Memjet Envelope Printer - Astrojet M1

joshlindsay

Well-known member
Hi all,

We had a demo of the Astrojet M1 this morning at our local distributor.
Demo didn't go overly well as their was a issue with one of the nozzles which was leaving black splodges on the print.
However what we did see we liked. The speed is great and the quality higher than expected.

I have a couple of questions which I was hoping anyone with a memjet printer could answer as I believe they are all the same tech.
  • The driver seemed a bit flakey and resetting to defaults every time you went to print the same file. Was this an issue with their client machine or the driver?
  • We've been told that the heads last around 200k envelopes and cost around NZD$550 - does that sound about correct?
  • Do you have issues with the image printing square on the envelope?
  • Overall what's the reliability of these machines like?

We're currently got an OKI 9850 with straight shooter which does a good job however it has plenty of limitations the largest being price.
I've requested a 2 week trial unit from the distributor so we can properly trial it at our shop.

Cheers,
 
Search "Memjet" on this board and you will find most of your answers. The drive issues sounds to be local.

One caution: the Memjet cost is often equal to or greater than Oki for multiple reasons. If you know all the tricks, total Oki consumable costs are between $25. to $30. USD per M. Check out the new Oki 911 - consumable life has been extended on belts (150M), fuser (150M), and toner (38M).
 
One caution: the Memjet cost is often equal to or greater than Oki for multiple reasons. If you know all the tricks, total Oki consumable costs are between $25. to $30. USD per M. Check out the new Oki 911 - consumable life has been extended on belts (150M), fuser (150M), and toner (38M).

Thats just not right, Our cpm is about $1.00 to $2.00 for a standard #10 with a corner logo address print and it's WAY faster than anything oki based. We have a colordyne(they are all pretty much the same box).

Window envelopes have to run short edge feed as they do skew with a long edge feed. Which slows us down to about 3000 or so per hour on fast print.

I've replaced 90% of the things we printed on our AB dick offset press with this machine. Its NOT as good as our press was, but I've had 1 job rejected in the last 9 months and have put about 400,000 images on it.
 
Well, $2.50 to $3.00 alone per M just for the print-heads...

How many heads and ink cartridges for the 400M?

(FYI - My Oki 9800 does 3600 #10's per hour.)
 
Well, $2.50 to $3.00 alone per M just for the print-heads...

How many heads and ink cartridges for the 400M?

(FYI - My Oki 9800 does 3600 #10's per hour.)

First, I went and checked, we're actualy closer to 550,000. We've been through 1 printhead and almost 2 set of inks.

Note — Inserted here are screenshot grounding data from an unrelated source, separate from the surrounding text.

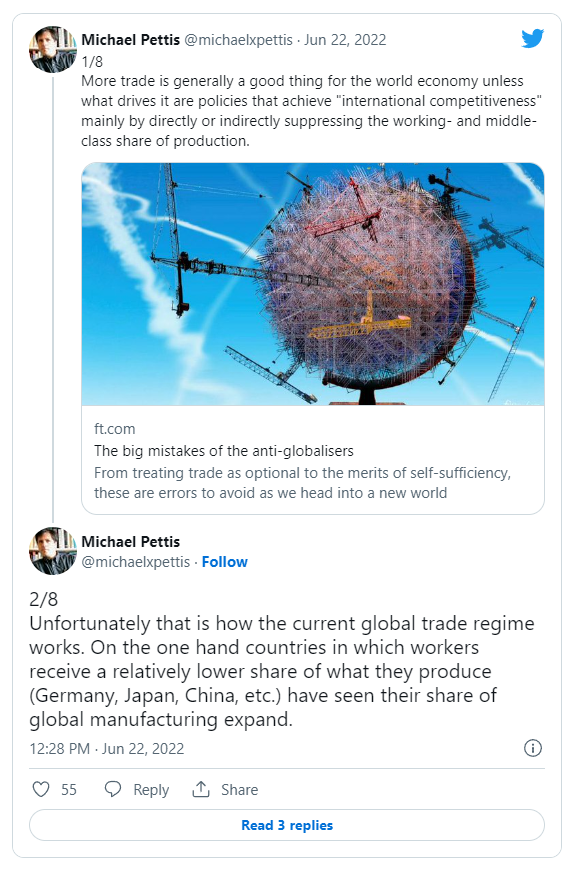This screenshot has height=872, width=583.
Task: Click the Jun 22, 2022 date in header
Action: 345,40
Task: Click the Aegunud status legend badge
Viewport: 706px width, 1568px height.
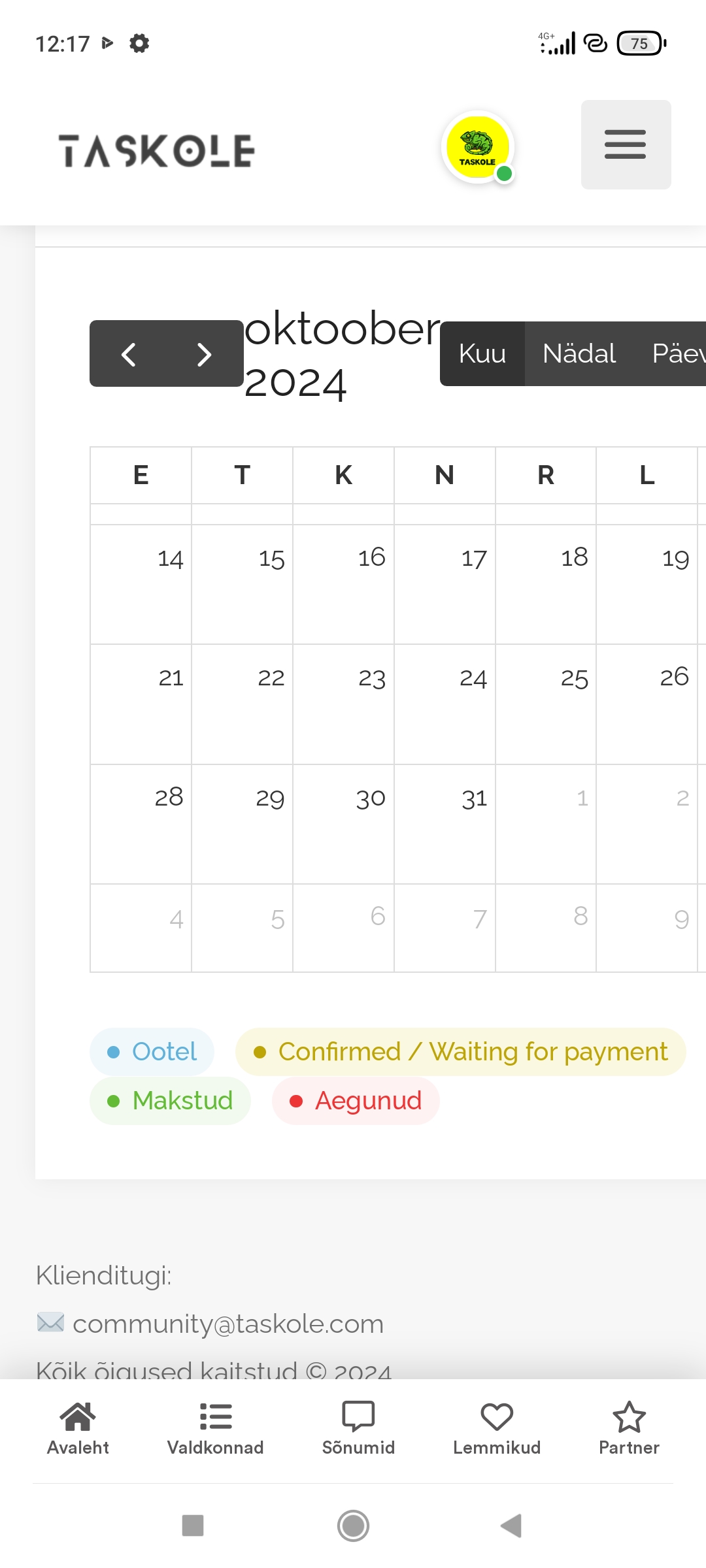Action: tap(356, 1101)
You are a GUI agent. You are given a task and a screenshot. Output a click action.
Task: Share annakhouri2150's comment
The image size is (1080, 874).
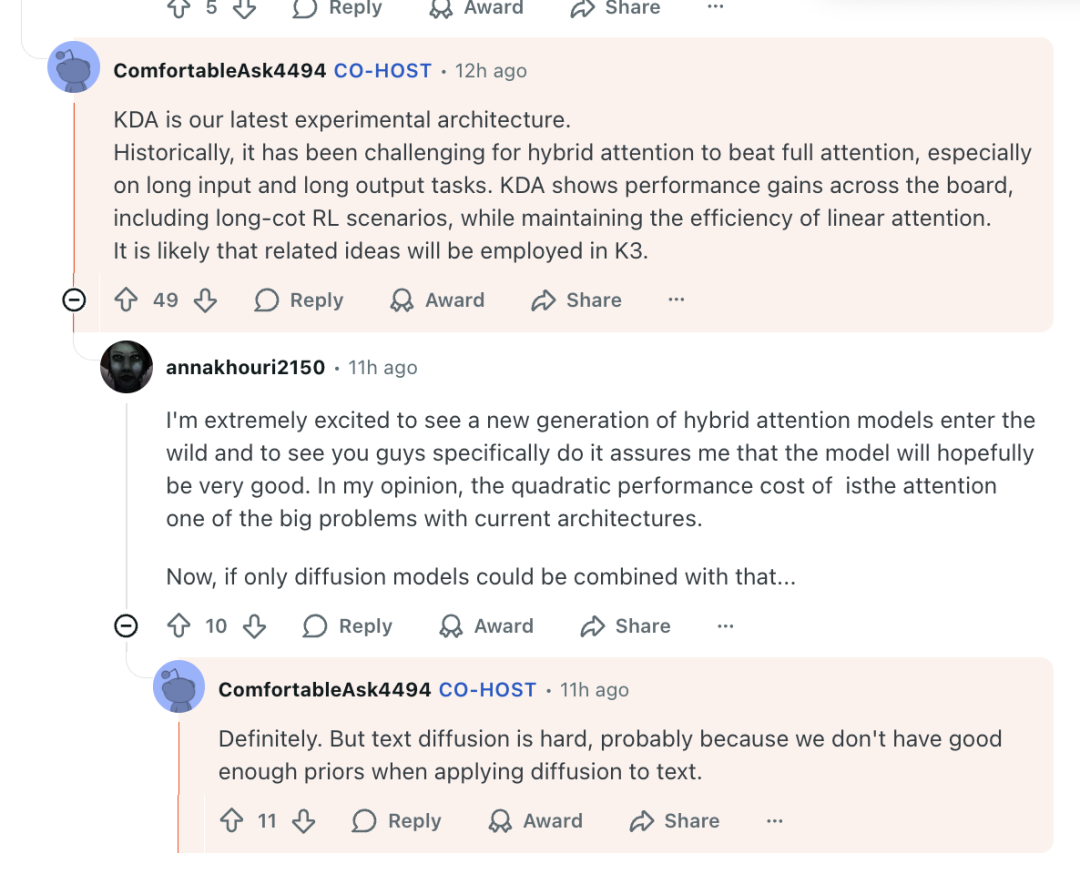tap(626, 626)
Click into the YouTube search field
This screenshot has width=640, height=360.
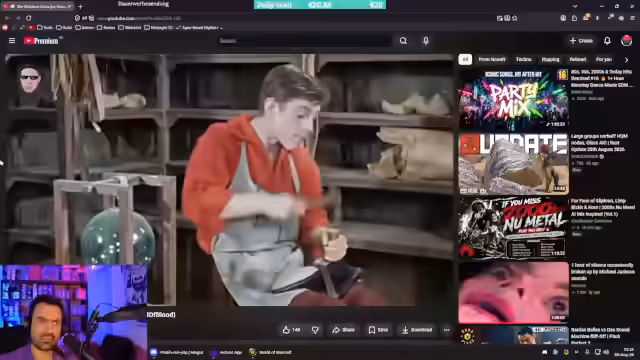point(304,41)
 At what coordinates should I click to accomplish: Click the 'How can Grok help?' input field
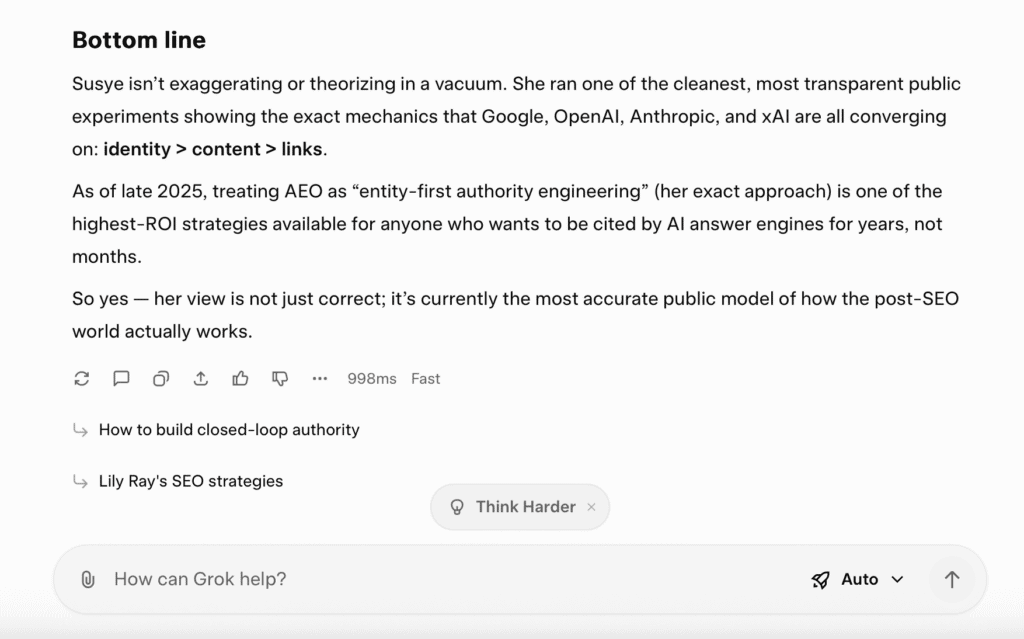pyautogui.click(x=200, y=579)
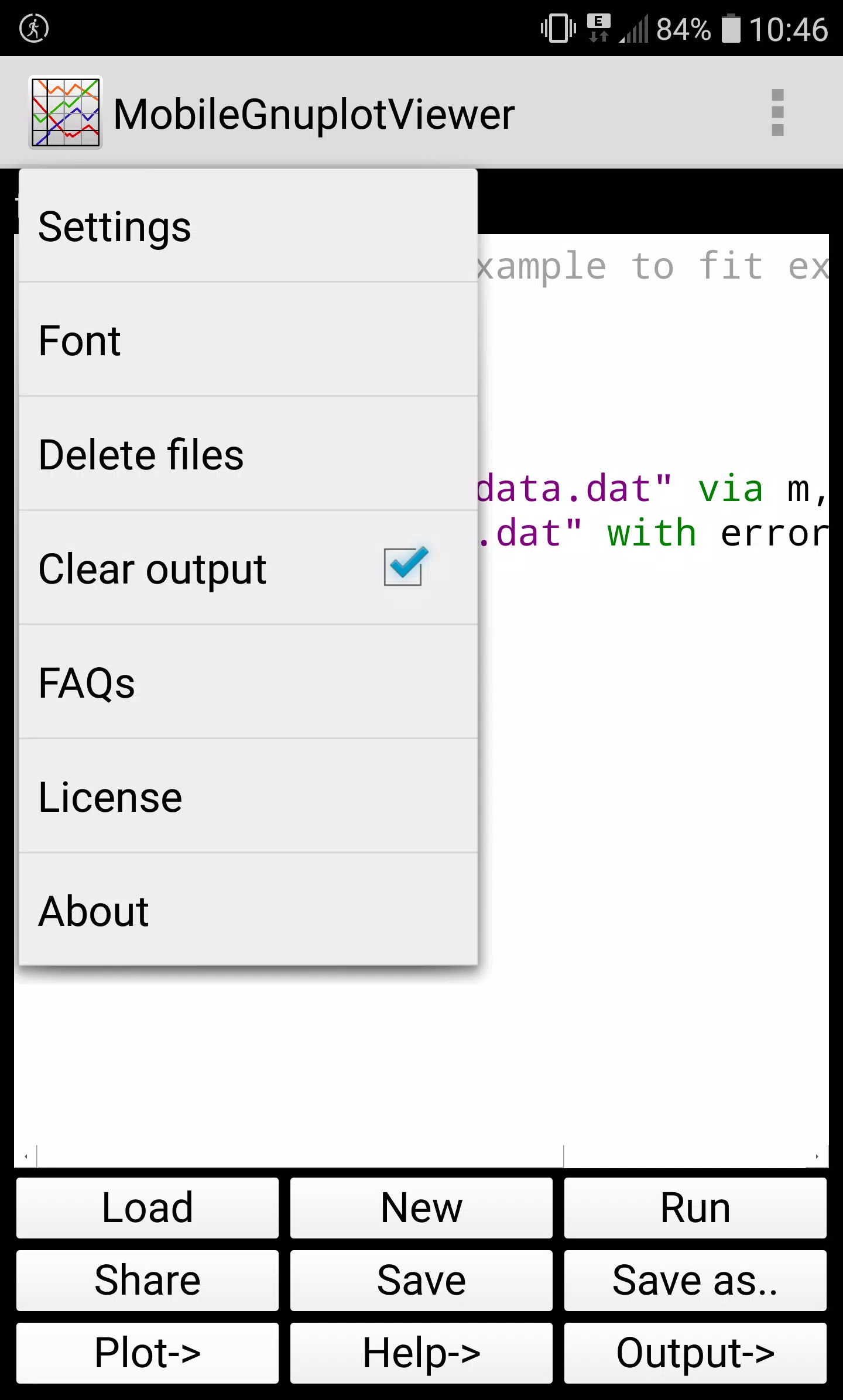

I've spent 2125.00 in consumables in exactly 1 year and actualy have't opened 1/2 of the new set(we got the machine at the end of October last year). If if figure we've used about 1500.00 worth of ink and print heads, 2.75 might have been more accurate.

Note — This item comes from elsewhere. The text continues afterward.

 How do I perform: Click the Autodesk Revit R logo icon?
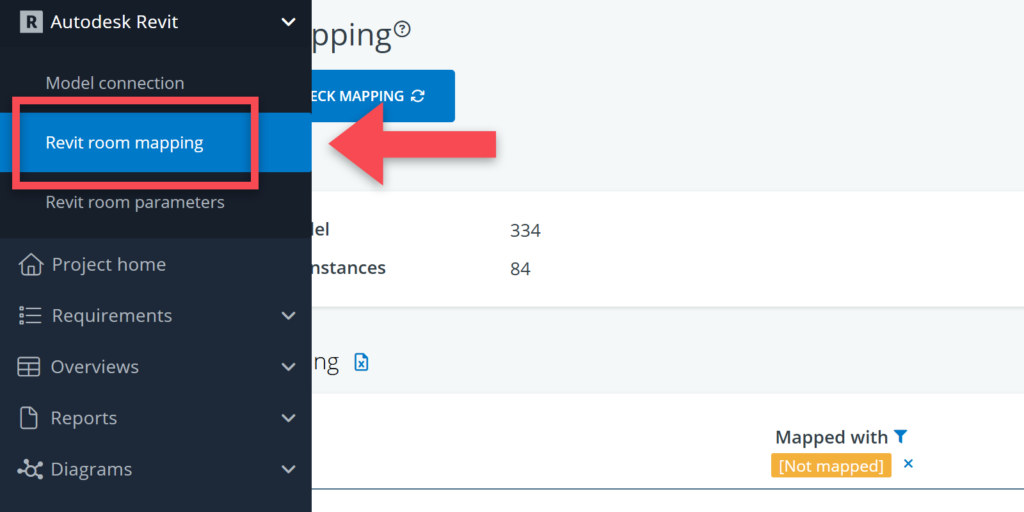pos(31,21)
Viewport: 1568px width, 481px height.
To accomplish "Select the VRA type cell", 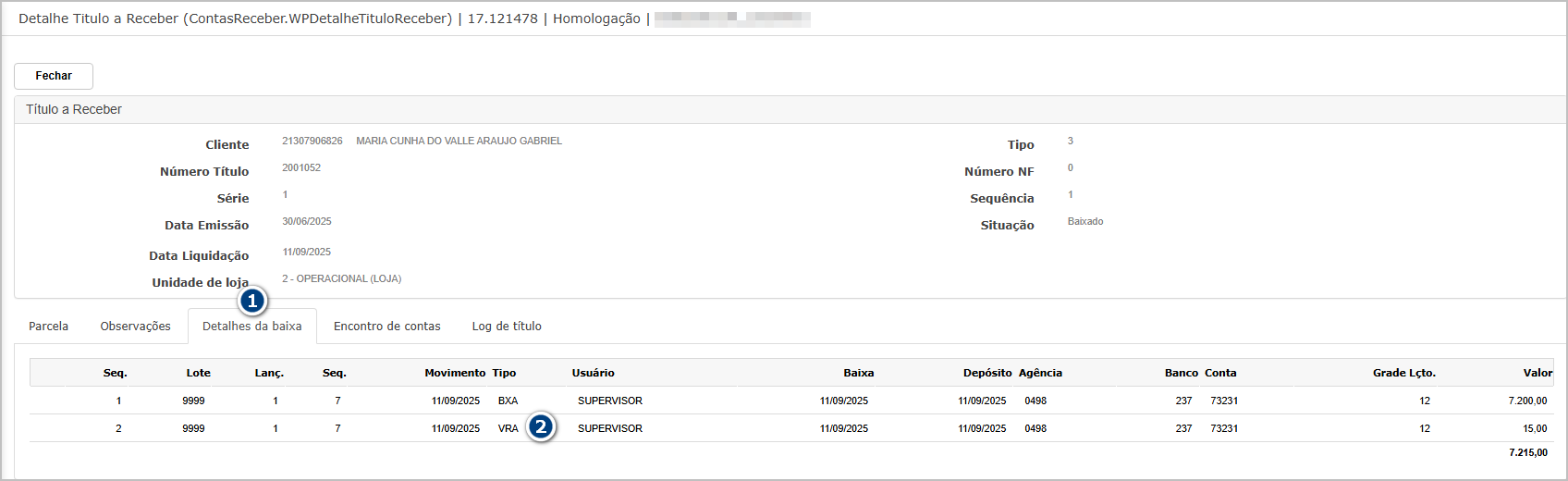I will click(x=508, y=428).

On normal print (we run about 60-70% of our jobs that way) and with long edge feed. We get about 6000 per hour, depending on jams and cleaning intervals. So, yeah, its faster.
 
Last edited:
Well, if you got 400M from one print-head, you've set a record.

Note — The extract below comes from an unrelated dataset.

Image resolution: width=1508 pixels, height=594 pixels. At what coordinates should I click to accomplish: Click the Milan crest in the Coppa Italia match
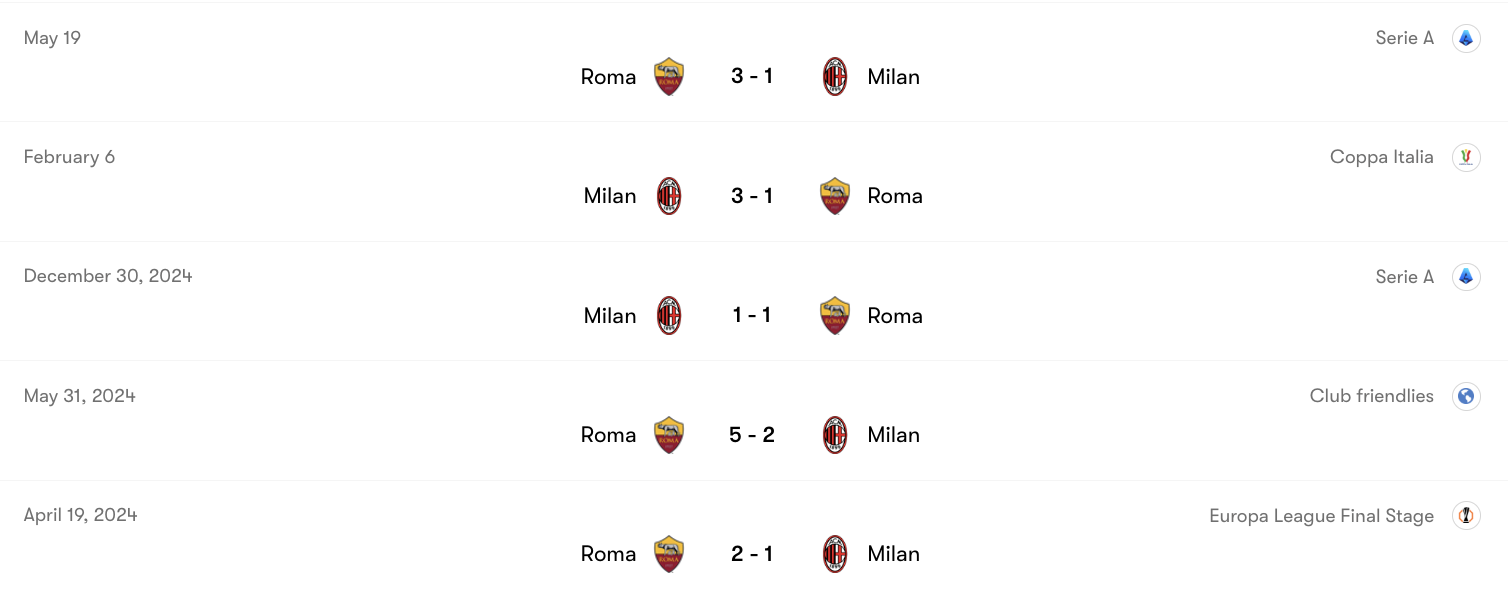click(668, 195)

Everyone's experience will be different, but I found the 600 dpi setting to be less than sellable in my market. The 1/2" required margin on the left forced me to run portrait too often (about 3000 per hour at 1200 dpi)
 
The comments are excellent. Thank you all.

Our OKI is on a maintenance contract which costs us 5x more than your figure.
We've looked at taking it off click however with the magenta drum only lasting 1/2 it's life I can't see how we can make it work.

To be able to run standard window envelopes (rather than glassine) with bleed is what's drawing us to the machine.
The samples we ran actually looked better on the memjet than the OKI which was surprising.
I was amazed at how well it printed solid green - here's a sample https://dl.dropboxusercontent.com/u/3002/DMS/2013-10-31 08.34.48.jpg
That would look shocking on the OKI when you factor in the toner print and the show through of side seams.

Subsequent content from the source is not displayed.